STA and PHA are character arrays rather than cell arrays of strings. That's somewhat faster
function [ ORG, ARV, STA, PHA, EVD ] = cssm( filespec )
str = fileread( filespec );
xpr = '(?<=(^|\n))[ ]*201[4567].+?(?=($|[ ]*201[4567]))';
blocks = regexp( str, xpr, 'match' );
nnl = length( strfind( str, char(10) ) );
len = length( blocks );
ORG = nan(len,14);
%
N = nnl - len + 1;
STA = repmat( '-', [N,5] );
ARV = nan(N,1);
PHA = repmat( '-', [N,1] );
EVD = nan(N,1);
nextORG = 1;
nextSTA = 1;
for cac = blocks
S0 = regexp( cac{1}, '\n', 'split', 'once' );
S1 = textscan( S0{1}, '%f%f%f%f%f%f%f%f%f%f%f%f%f%f' ...
, 'CollectOutput',true );
ORG( nextORG, : ) = S1{1};
MATDAY_ARV = datenum( S1{1}(1:6) ); %#ok<NASGU>
nextORG = nextORG + 1;
%
S2 = textscan( S0{2}, '%5c%f%f%1c' );
N2 = size( S2{1}, 1 );
STA( nextSTA:nextSTA+N2-1, : ) = S2{1};
ARV( nextSTA:nextSTA+N2-1, 1 ) = S2{2};
PHA( nextSTA:nextSTA+N2-1, 1 ) = S2{4};
EVD( nextSTA:nextSTA+N2-1, : ) = S1{1}(end);
nextSTA = nextSTA + N2;
end
%
if N >= nextSTA % truncate the "memory", which isn't used.
STA( STA == '-' ) = [];
STA = reshape( STA, [],5 );
ARV( nextSTA : end ) = [];
PHA( nextSTA : end ) = [];
EVD( nextSTA : end ) = [];
end
end
Error handling: This file lacks error handling besides that of Matlab, e.g. fileread will tell if the text file is missing.
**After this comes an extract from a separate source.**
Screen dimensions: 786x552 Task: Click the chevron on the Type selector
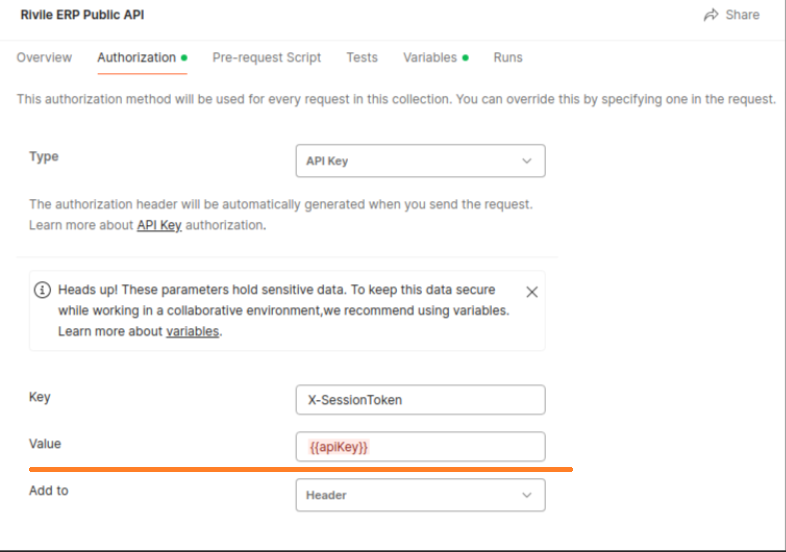527,161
If this function is intended for routine use it's important to handle especially the errors, which are caused by unexpected character strings in the input file.
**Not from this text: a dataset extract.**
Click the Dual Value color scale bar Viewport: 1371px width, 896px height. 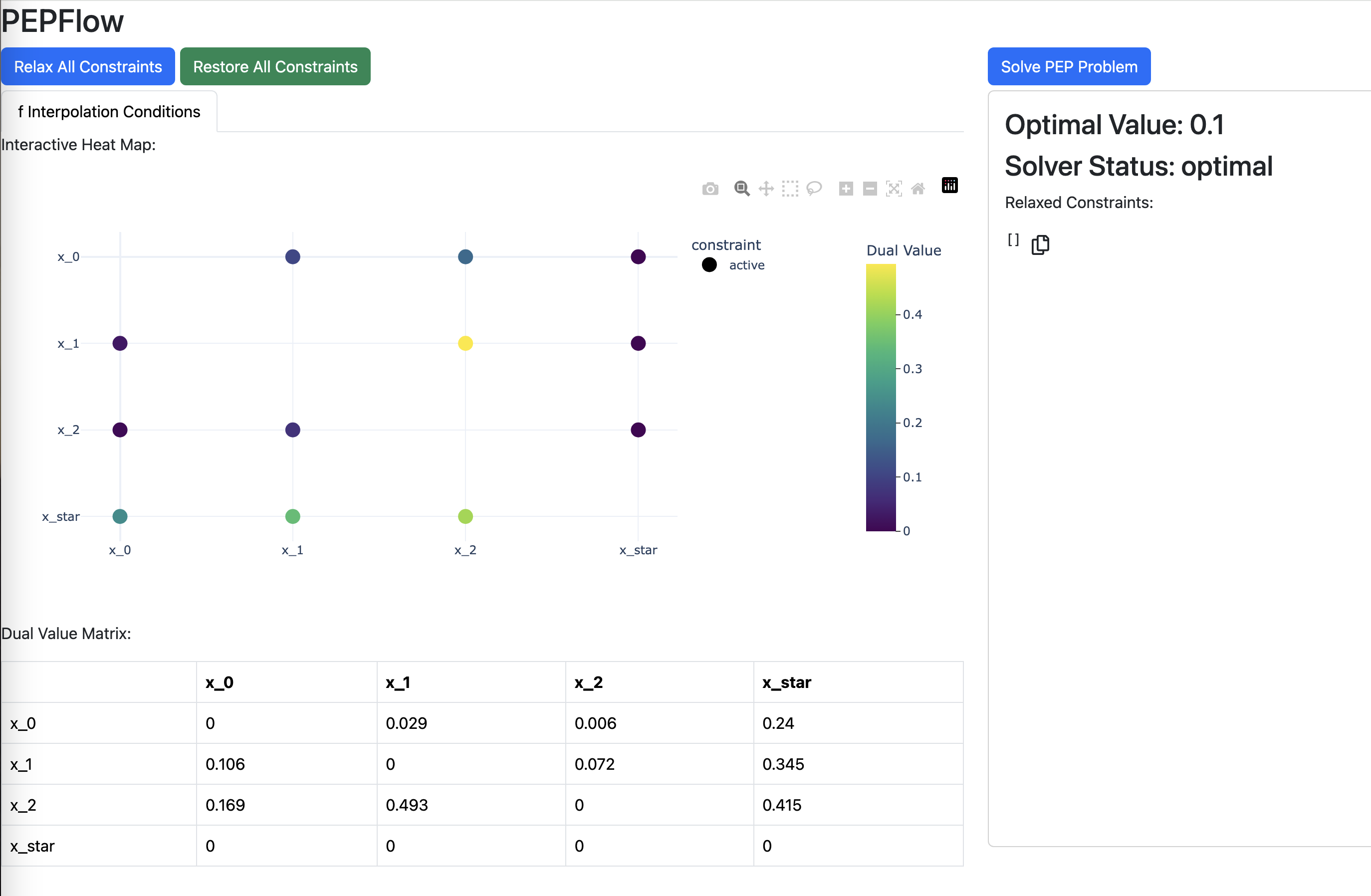click(880, 398)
2016-11-18, Performance test
  • Computer: eight year old vanilla desktop with 8GB RAM.
  • System: Windows7,64bit, Matlab R2016a,64bit
  • Test file: community_edit_1M.txt is 27.6MB, 95200 blocks, 1097181 lines. It's created by concatenating copies of community_edit.txt and removing the #.
>> filespec = 'h:\m\cssm\community_edit_1M.txt';
>> tic,[ORG0,ARV0,STA0,PHA0,EVD0] = cssm( filespec ); toc
Elapsed time is 22.443859 seconds.
Caveat: The text file was probably available in the system cache, since this was not cleared before the test.
Comparison: This is nearly five times faster than the function, asd
>> filespec = 'h:\m\cssm\community_edit_1M_EOB.txt';
>> tic, [Data, HeaderLines] = asd( filespec ); toc
Elapsed time is 101.202009 seconds.

11 commentaires

thanks per
I'm trying to implement this. It's not throwing any errors but just dumps an empty 0x14 matrix.
Am I missing something?
per isakson
per isakson le 18 Nov 2016
Modifié(e) : per isakson le 19 Nov 2016
Yes, you missed something, but based on your terse comment it's hard to tell anything for sure.
Here the function returns the same result as your script of the comment above. And that's in a fraction of the time.
I guess
  • 14 is the length of the header line
  • you tried the function on a text file, which contained # as the first character of the header lines. I.e. you misunderstood the sentence, "I tested with community_edit_2.txt, which is community_edit.txt with the # removed.", in my answer. Yes, I could have expressed myself clearer.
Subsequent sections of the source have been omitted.